### What to work on:
1. Answer each question from the chunkwise derivation, one line per answer, marked to match:
(a) What is the end-of-chunk state obtained by multiplying the prefix-state equation by?
(b) How is the output at token $r$ defined?
(c) What is row $r$ of $\rmQ_{\gamma}$?
2. Carry the chunkwise derivation of the state and output formulas forward from its final sentence.

### Supplied passage:
-*-
Multiplying Eq. `\ref{eq_app_prefix_state}`{=latex} by $\operatorname{Diag}(\boldsymbol{\gamma}_C)$ gives the end-of-chunk state $$\begin{aligned}
    \rmS_C
    =
    \operatorname{Diag}(\boldsymbol{\gamma}_C)\rmS_0
    +
    \rmK_{\mathrm{tail}}^\top
    \bigl(\rmU-\rmY\rmS_0\bigr),
\label{eq_app_chunk_state}
\end{aligned}$$ where row $r$ of $\rmK_{\mathrm{tail}}$ is $$\begin{aligned}
    (\rmK_{\mathrm{tail}})_{r,:}
    =
    \bigl((\boldsymbol{\gamma}_C/\boldsymbol{\gamma}_r)
    \odot \vk_r\bigr)^\top .
\label{eq_app_ktail}
\end{aligned}$$ This is Eq. `\ref{eq_gdn2_chunk_state}`{=latex} in the main text.

## Compact output formula {#app_output_formula}

The output at token $r$ is the column vector $\vo_r=\rmS_r^\top\vq_r$. It is convenient to write the corresponding row vector. Using Eq. `\ref{eq_app_prefix_state}`{=latex}, $$\begin{aligned}
    \vo_r^\top
    =
    (\boldsymbol{\gamma}_r\odot\vq_r)^\top\rmS_0
    +
    \sum_{s\le r}
    \bigl[
    \vq_r^\top
    \operatorname{Diag}(\boldsymbol{\gamma}_r/\boldsymbol{\gamma}_s)
    \vk_s
    \bigr]
    \boldsymbol{\rho}_s^\top .
\label{eq_app_output_token}
\end{aligned}$$ Define $\rmQ_{\gamma}$ by row $(\rmQ_{\gamma})_{r,:}=(\boldsymbol{\gamma}_r\odot\vq_r)^\top$ and define the causal score matrix $$\begin{aligned}
    (\rmA_{qk})_{rs}
    =
    \mathbf{1}_{r\ge s}
    \vq_r^\top
    \operatorname{Diag}(\boldsymbol{\gamma}_r/\boldsymbol{\gamma}_s)
    \vk_s .
\label{eq_app_aqk}
\end{aligned}$$ Let $\rmO$ contain rows $\vo_r^\top$. Stacking Eq. `\ref{eq_app_output_token}`{=latex} over the chunk gives $$\begin{aligned}
    \rmO
    =
    \rmQ_{\gamma}\rmS_0
    +
    \rmA_{qk}
    \bigl(\rmU-\rmY\rmS_0\bigr),
\label{eq_app_chunk_output}
\end{aligned}$$ which is Eq. `\ref{eq_gdn2_chunk_output}`{=latex} in the main text.
-*-
### Entries:

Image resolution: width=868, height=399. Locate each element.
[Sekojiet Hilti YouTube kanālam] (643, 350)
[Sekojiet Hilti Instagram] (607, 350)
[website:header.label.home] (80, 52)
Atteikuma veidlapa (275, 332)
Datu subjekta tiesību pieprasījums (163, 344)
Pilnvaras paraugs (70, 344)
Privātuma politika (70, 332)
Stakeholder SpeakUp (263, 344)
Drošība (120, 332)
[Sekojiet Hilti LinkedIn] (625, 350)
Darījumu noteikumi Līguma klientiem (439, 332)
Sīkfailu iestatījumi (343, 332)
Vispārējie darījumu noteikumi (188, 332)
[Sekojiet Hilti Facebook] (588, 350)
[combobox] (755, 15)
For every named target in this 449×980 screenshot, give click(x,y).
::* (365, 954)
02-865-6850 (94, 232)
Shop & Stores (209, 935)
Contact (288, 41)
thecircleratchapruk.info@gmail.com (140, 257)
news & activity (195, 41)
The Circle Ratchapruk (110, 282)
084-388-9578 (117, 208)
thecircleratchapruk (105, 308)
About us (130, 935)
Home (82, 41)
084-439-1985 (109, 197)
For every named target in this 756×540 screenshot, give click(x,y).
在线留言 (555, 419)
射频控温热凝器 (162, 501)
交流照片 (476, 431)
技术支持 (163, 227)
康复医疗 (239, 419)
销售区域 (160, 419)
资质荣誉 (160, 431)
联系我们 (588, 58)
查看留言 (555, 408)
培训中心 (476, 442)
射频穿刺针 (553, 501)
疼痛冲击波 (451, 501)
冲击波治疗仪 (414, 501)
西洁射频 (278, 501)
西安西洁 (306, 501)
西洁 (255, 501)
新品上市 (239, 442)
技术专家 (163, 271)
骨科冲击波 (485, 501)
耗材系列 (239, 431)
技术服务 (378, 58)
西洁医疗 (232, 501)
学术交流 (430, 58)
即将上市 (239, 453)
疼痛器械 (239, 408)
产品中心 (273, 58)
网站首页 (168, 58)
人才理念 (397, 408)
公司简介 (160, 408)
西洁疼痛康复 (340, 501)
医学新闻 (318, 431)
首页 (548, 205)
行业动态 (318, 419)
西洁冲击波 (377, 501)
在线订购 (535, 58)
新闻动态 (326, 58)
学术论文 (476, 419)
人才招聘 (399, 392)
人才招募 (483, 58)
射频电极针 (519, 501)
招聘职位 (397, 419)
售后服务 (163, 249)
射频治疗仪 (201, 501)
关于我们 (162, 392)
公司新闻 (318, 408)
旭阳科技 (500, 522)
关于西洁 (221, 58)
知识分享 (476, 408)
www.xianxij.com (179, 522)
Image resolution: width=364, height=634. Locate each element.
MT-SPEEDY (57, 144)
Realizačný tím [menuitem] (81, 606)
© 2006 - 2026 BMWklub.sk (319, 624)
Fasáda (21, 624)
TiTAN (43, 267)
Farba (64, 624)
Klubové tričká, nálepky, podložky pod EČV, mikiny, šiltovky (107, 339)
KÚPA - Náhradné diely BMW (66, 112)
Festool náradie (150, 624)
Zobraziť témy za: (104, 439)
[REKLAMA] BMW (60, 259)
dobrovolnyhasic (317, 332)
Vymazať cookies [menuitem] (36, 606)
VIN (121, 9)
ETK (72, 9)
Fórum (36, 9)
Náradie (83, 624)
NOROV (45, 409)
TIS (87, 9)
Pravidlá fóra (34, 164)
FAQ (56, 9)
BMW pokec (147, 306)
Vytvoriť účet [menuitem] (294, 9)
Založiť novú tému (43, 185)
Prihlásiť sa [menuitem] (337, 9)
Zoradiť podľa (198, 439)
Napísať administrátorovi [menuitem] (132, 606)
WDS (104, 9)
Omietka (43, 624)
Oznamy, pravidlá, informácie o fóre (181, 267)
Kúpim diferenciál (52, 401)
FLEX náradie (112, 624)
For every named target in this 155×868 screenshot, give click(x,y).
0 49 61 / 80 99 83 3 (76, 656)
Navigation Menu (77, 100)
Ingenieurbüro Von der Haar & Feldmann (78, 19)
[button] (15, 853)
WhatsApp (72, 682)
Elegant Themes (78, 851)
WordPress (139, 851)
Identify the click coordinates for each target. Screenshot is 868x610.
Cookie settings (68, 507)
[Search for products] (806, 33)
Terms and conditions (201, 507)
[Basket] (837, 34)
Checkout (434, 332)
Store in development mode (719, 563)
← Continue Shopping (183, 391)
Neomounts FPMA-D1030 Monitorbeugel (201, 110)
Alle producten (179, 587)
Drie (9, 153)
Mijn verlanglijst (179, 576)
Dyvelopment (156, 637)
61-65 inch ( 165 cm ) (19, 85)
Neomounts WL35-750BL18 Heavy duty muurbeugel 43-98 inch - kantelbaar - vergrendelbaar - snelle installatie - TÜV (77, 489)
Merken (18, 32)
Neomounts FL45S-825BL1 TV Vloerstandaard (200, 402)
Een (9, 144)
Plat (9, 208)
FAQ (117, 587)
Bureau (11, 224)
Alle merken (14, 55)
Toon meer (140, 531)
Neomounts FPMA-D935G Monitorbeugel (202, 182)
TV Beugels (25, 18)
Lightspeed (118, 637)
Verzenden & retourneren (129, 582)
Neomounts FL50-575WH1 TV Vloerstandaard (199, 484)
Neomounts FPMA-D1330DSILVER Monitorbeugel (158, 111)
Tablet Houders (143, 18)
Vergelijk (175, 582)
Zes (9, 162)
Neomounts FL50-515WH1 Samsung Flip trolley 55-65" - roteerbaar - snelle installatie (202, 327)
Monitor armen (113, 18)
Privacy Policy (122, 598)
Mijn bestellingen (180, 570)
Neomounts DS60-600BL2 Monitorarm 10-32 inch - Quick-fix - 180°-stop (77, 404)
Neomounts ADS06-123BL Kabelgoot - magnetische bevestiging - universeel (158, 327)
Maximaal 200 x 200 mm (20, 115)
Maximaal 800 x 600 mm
-*-
### Solved tasks:
1.
(a) $\operatorname{Diag}(\boldsymbol{\gamma}_C)$
(b) As the column vector $\vo_r=\rmS_r^\top\vq_r$
(c) $(\boldsymbol{\gamma}_r\odot\vq_r)^\top$

2.
## Row recurrences {#app_row_recurrences}

The matrices $\rmY$ and $\rmU$ can also be written row by row. Let row $r$ of $\rmY$ be $\vy_r^\top$ and row $r$ of $\rmU$ be $\vu_r^\top$. Since $(\rmI+\rmT)\rmY=\bar{\rmE}$ and $(\rmI+\rmT)\rmU=\rmZ$, $$\begin{aligned}
    \vy_r^\top
    &=
    \bar{\ve}_r^\top
    -
    \sum_{s<r}
    \bar{\ve}_r^\top\bar{\vk}_s \, \vy_s^\top,
\label{eq_app_y_row}\\
    \vu_r^\top
    &=
    \vz_r^\top
    -
    \sum_{s<r}
    \bar{\ve}_r^\top\bar{\vk}_s \, \vu_s^\top .
\label{eq_app_u_row}
\end{aligned}$$ Both auxiliaries solve the same lower triangular system with different right-hand sides. This is why the same WY inverse can be shared by the erase-side and write-side computations.

## Tied-gate reductions {#app_reductions}

If $\vb_r=\beta_r\mathbf{1}_{d_k}$ and $\vw_r=\beta_r\mathbf{1}_{d_v}$, then $\ve_r=\beta_r\vk_r$ and $\vz_r=\beta_r\vv_r$. Equation `\ref{eq_app_gdn2_step}`{=latex} becomes the KDA update. If the decay is also tied as $\valpha_r=\alpha_r\mathbf{1}_{d_k}$, the recurrence becomes Gated DeltaNet. Thus KDA and Gated DeltaNet are recovered by tying the channel gates rather than by changing the algorithm.

The same reduction holds for the chunkwise form. Under the KDA tying, the definitions in Eq. `\ref{eq_app_gate_matrices}`{=latex} give $$\begin{aligned}
    \bar{\ve}_r
    =
    \boldsymbol{\gamma}_r\odot(\beta_r\vk_r)
    =
    \beta_r(\boldsymbol{\gamma}_r\odot\vk_r)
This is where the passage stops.